私は大学に入り一人暮らしをしていたけれど、四日連続で夕飯を外食し、四回連続で完食ならずだった。一日目のラーメンはともかく、二日目のハンバーガーセット、三日目の牛丼、四日目のお弁当も半分も食べれなかった。
おいしかった。でも食べれない。
お店の人に悪いと思ってしまうし、日本人の倫理観として、残すのには罪悪感もある。
もっと食べたい気持ちはあった。でも食べたらあとで苦しむことになる。それは経験則から確実なのだ。
私は昔から食が細く、胃弱だった。
レストランで食事をしてもひとり分を食べきれない。デザートのころには満腹で、空腹時ならおいしい甘味がすっかりと気持ち悪く感じられる。
だからといって、食に興味がないわけではなかった。
むしろ私は一般的な女性よりは、食に関心が高かった。食べれない分グルメ番組、ドラマ、映画はよく見ていたし、そこまで作りもしないのに料理本を買い揃え、レシピサイトを巡回していた。料理系番組では、調理シーンは少しでいい。人が食べるのを観てるタイプのものがお気に入りだった。

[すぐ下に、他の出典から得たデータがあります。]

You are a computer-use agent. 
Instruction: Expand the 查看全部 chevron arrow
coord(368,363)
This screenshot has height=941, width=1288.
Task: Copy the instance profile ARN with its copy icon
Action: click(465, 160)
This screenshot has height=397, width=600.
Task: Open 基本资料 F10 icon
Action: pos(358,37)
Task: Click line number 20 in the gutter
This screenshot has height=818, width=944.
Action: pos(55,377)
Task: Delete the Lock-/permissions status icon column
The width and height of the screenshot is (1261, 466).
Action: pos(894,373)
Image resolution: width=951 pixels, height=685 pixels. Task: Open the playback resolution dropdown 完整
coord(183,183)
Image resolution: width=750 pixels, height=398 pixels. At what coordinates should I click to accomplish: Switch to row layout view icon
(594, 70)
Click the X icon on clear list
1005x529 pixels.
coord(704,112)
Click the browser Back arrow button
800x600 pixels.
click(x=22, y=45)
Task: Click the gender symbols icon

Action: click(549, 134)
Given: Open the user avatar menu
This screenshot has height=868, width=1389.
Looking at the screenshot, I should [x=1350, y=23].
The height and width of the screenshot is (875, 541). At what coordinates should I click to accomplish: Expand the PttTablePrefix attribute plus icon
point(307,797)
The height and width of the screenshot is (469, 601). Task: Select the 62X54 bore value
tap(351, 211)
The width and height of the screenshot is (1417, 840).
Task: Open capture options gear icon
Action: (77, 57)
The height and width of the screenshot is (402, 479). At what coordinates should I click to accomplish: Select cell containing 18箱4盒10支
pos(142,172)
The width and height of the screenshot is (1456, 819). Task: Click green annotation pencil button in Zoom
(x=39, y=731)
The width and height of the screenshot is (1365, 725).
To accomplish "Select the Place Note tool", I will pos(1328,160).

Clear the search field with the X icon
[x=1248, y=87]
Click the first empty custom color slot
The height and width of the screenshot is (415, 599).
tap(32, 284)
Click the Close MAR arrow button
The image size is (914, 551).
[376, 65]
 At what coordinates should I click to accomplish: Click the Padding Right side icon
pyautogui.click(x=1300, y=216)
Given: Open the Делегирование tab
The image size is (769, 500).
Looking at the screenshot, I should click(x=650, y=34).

私が大村先輩と初めて会ったのは、サークルの飲み会。二時間食べ放題の時間。
大村先輩はジャンル分けするなら、ずんぐりした巨体の怪物系の人だった。彼はなんでもばくばく美味しそうに食べる人だった。
見知らぬ先輩の話を上の空で聞きながら、私の目は大村さんに釘付けだった。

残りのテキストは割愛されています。